According to the article on Cerebral Palsy Day, how often does Cerebral Palsy occur among live births?

Study text:
-------------------------

New Delhi: Seeking to draw attention to a disorder that affects lakhs of people in India, a national association of specialist doctors will observe October 3 as Cerebral Palsy Day.
The first such observation will focus to highlight the fact that service availability for people afflicted with the disorder is highly uneven and a lot has to be done in the social sphere to help patients lead a normal life.
According to figures compiled by the Hyderabad-based Indian Academy of Cerebral Palsy, there are an estimated over 25 lakh children and people with Cerebral Palsy in India.
The incidence of Cerebral Palsy is up to 3 cases per 1000 live births, it says.
Cerebral Palsy is basically a developmental difference that occurs due to interference in brain development, and causes difficulty in movement, speech and sometimes learning of the children.
This occurs either in the womb, or during birth, or even after two years of birth during which rapid development of the brain takes place.
The disorder might not be curable, but the quality of life of those afflicted can be improved through effective intervention, specialists say.
"This is a community initiative to raise awareness about the disorder, and is also intended to draw in some social initiatives to help the parents and caretakers of such people," said Dr G Shashikala, General Secretary, IACP.

-------------------------

Listed records:
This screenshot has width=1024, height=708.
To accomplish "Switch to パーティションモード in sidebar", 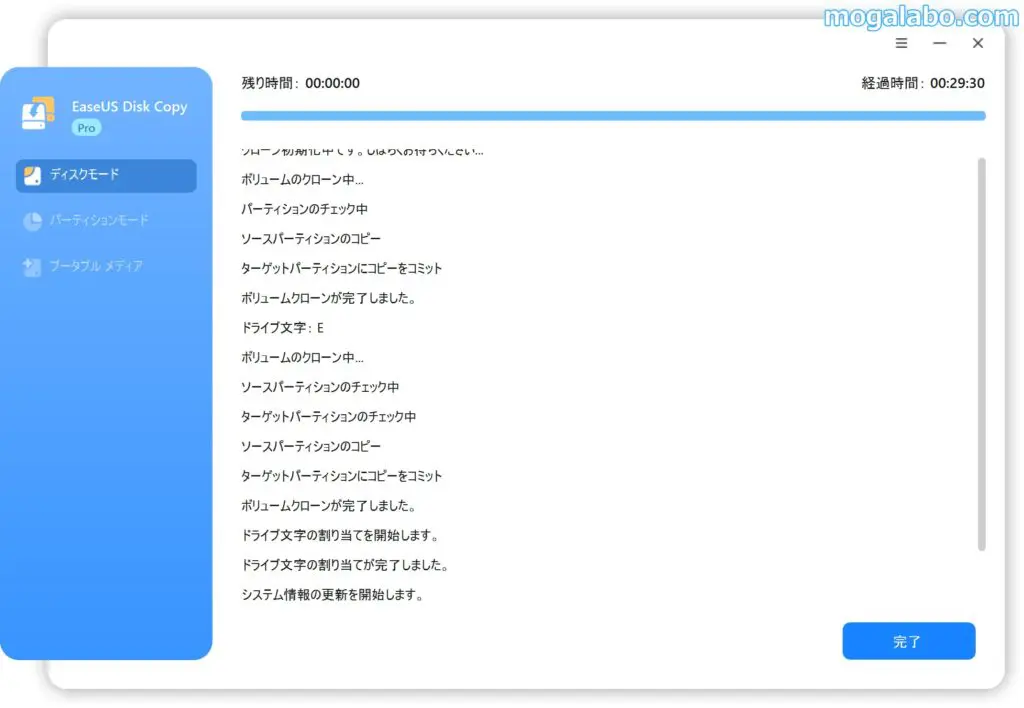I will tap(98, 220).
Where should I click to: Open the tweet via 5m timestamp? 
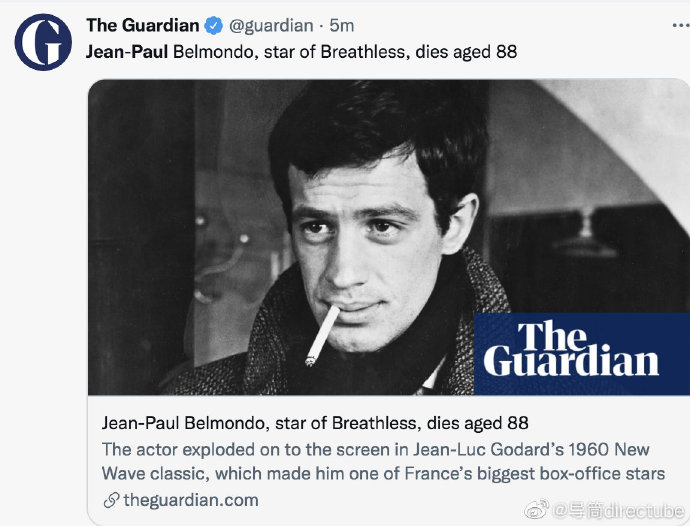coord(342,26)
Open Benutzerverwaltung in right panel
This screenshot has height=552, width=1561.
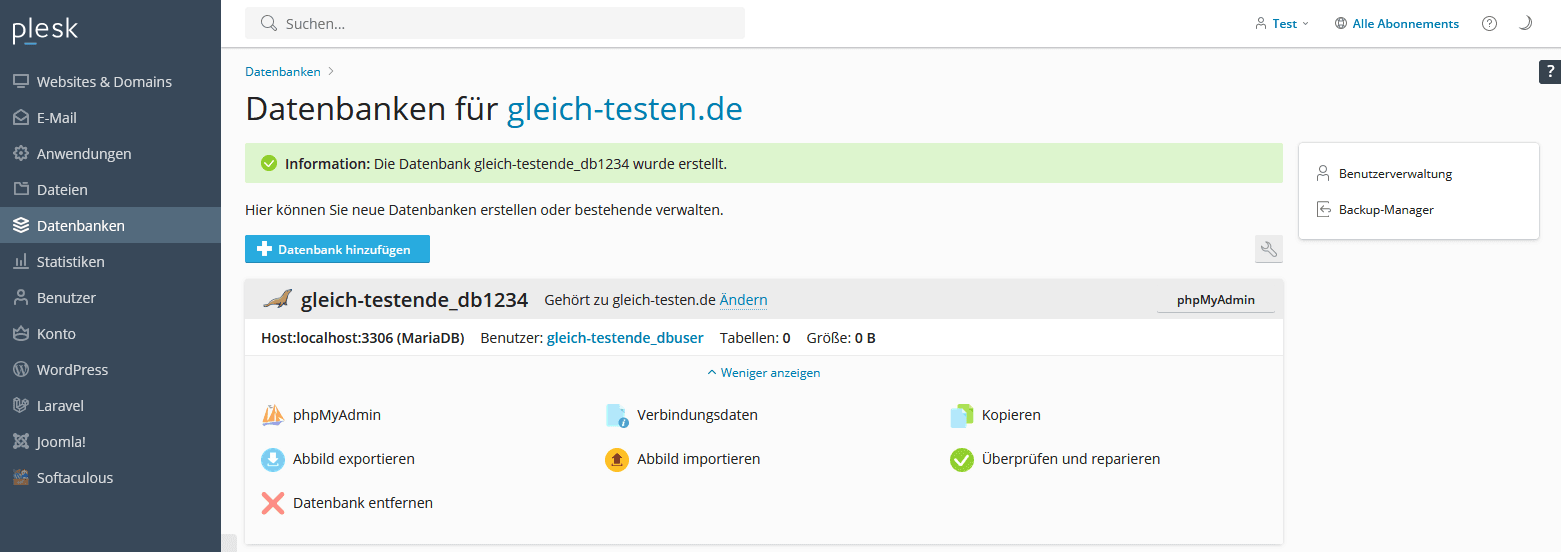pyautogui.click(x=1395, y=174)
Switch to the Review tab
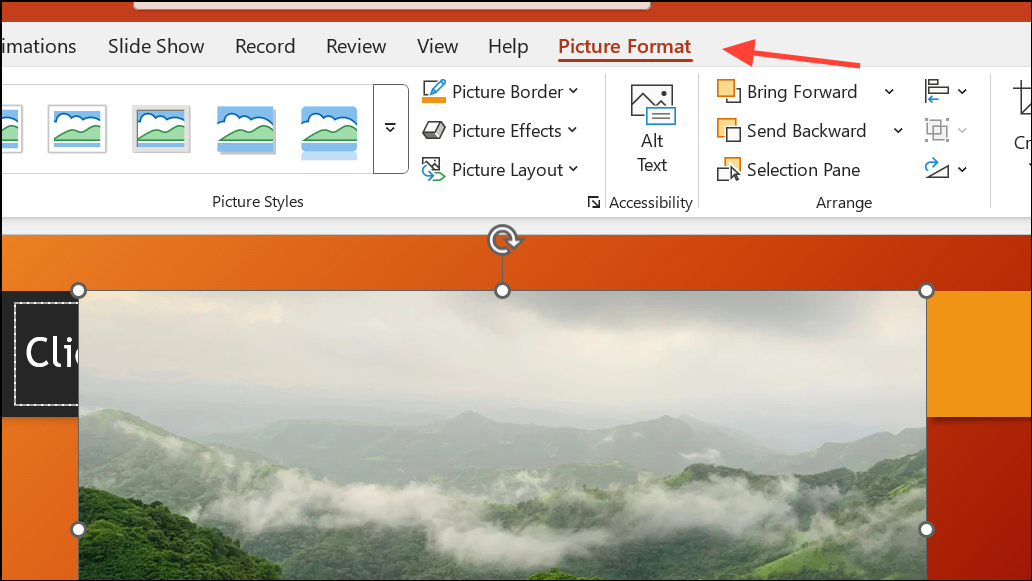 [356, 46]
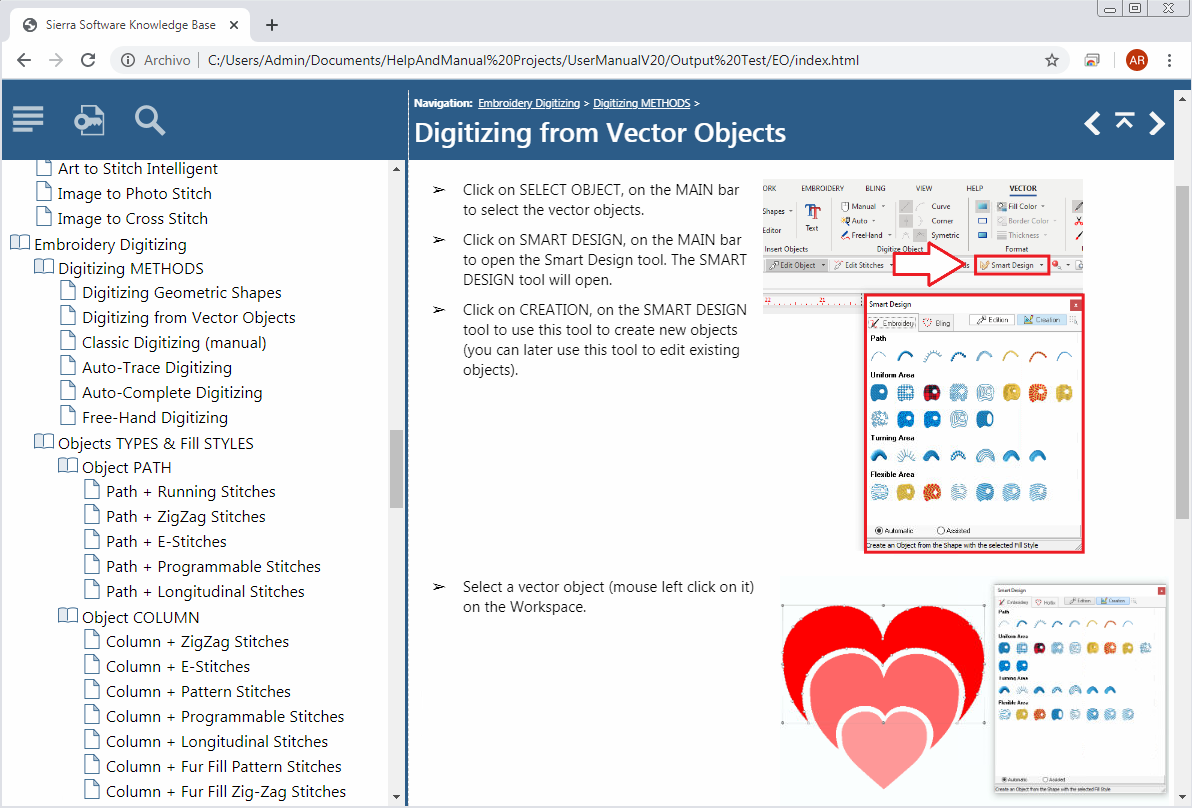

-------------------------

Answer section: Up to 3 cases per 1000 live births.